:: DATASET EXCERPTS ::
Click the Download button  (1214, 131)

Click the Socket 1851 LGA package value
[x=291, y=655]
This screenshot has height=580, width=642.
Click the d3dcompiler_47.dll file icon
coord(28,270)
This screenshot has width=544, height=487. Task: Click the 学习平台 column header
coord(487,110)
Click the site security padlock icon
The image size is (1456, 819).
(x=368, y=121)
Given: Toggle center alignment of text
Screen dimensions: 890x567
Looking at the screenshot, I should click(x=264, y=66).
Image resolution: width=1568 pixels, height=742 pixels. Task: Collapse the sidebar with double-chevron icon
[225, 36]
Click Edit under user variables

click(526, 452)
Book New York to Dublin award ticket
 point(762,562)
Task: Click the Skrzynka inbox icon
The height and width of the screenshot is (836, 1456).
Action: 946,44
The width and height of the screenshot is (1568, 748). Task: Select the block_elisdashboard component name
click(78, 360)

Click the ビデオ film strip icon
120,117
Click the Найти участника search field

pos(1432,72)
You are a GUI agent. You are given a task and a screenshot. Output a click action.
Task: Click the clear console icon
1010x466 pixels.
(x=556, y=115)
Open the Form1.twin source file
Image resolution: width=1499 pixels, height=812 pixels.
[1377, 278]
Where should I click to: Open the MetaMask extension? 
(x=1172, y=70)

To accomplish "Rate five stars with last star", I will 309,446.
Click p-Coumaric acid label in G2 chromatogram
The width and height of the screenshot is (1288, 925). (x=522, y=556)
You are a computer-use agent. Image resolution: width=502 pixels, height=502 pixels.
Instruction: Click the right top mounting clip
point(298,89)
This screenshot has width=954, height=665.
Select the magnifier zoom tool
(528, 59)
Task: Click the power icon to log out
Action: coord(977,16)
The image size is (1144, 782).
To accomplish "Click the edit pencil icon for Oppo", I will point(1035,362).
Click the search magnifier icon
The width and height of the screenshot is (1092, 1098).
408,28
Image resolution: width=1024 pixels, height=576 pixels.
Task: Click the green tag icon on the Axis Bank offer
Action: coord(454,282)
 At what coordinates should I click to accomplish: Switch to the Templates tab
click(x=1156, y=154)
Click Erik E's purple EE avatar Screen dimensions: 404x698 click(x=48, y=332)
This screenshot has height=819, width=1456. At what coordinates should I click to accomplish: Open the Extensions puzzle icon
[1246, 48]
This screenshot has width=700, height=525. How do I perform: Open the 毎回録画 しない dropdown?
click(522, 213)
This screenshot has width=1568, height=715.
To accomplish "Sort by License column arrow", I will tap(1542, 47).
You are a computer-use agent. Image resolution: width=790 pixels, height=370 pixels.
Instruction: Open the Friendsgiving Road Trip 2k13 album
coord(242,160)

:: TASK DIRECTIONS ::
Copy every entry above word for word, keeping each line as it appears.

:: CORRECT RESULT ::
Click the Download button  (1214, 131)

Click the Socket 1851 LGA package value
[x=291, y=655]
This screenshot has height=580, width=642.
Click the d3dcompiler_47.dll file icon
coord(28,270)
This screenshot has width=544, height=487. Task: Click the 学习平台 column header
coord(487,110)
Click the site security padlock icon
The image size is (1456, 819).
(x=368, y=121)
Given: Toggle center alignment of text
Screen dimensions: 890x567
Looking at the screenshot, I should click(x=264, y=66).
Image resolution: width=1568 pixels, height=742 pixels. Task: Collapse the sidebar with double-chevron icon
[225, 36]
Click Edit under user variables

click(526, 452)
Book New York to Dublin award ticket
 point(762,562)
Task: Click the Skrzynka inbox icon
The height and width of the screenshot is (836, 1456).
Action: 946,44
The width and height of the screenshot is (1568, 748). Task: Select the block_elisdashboard component name
click(78, 360)

Click the ビデオ film strip icon
120,117
Click the Найти участника search field

pos(1432,72)
You are a GUI agent. You are given a task and a screenshot. Output a click action.
Task: Click the clear console icon
1010x466 pixels.
(x=556, y=115)
Open the Form1.twin source file
Image resolution: width=1499 pixels, height=812 pixels.
[1377, 278]
Where should I click to: Open the MetaMask extension? 
(x=1172, y=70)

To accomplish "Rate five stars with last star", I will 309,446.
Click p-Coumaric acid label in G2 chromatogram
The width and height of the screenshot is (1288, 925). (x=522, y=556)
You are a computer-use agent. Image resolution: width=502 pixels, height=502 pixels.
Instruction: Click the right top mounting clip
point(298,89)
This screenshot has width=954, height=665.
Select the magnifier zoom tool
(528, 59)
Task: Click the power icon to log out
Action: coord(977,16)
The image size is (1144, 782).
To accomplish "Click the edit pencil icon for Oppo", I will point(1035,362).
Click the search magnifier icon
The width and height of the screenshot is (1092, 1098).
408,28
Image resolution: width=1024 pixels, height=576 pixels.
Task: Click the green tag icon on the Axis Bank offer
Action: coord(454,282)
 At what coordinates should I click to accomplish: Switch to the Templates tab
click(x=1156, y=154)
Click Erik E's purple EE avatar Screen dimensions: 404x698 click(x=48, y=332)
This screenshot has height=819, width=1456. At what coordinates should I click to accomplish: Open the Extensions puzzle icon
[1246, 48]
This screenshot has width=700, height=525. How do I perform: Open the 毎回録画 しない dropdown?
click(522, 213)
This screenshot has width=1568, height=715.
To accomplish "Sort by License column arrow", I will tap(1542, 47).
You are a computer-use agent. Image resolution: width=790 pixels, height=370 pixels.
Instruction: Open the Friendsgiving Road Trip 2k13 album
coord(242,160)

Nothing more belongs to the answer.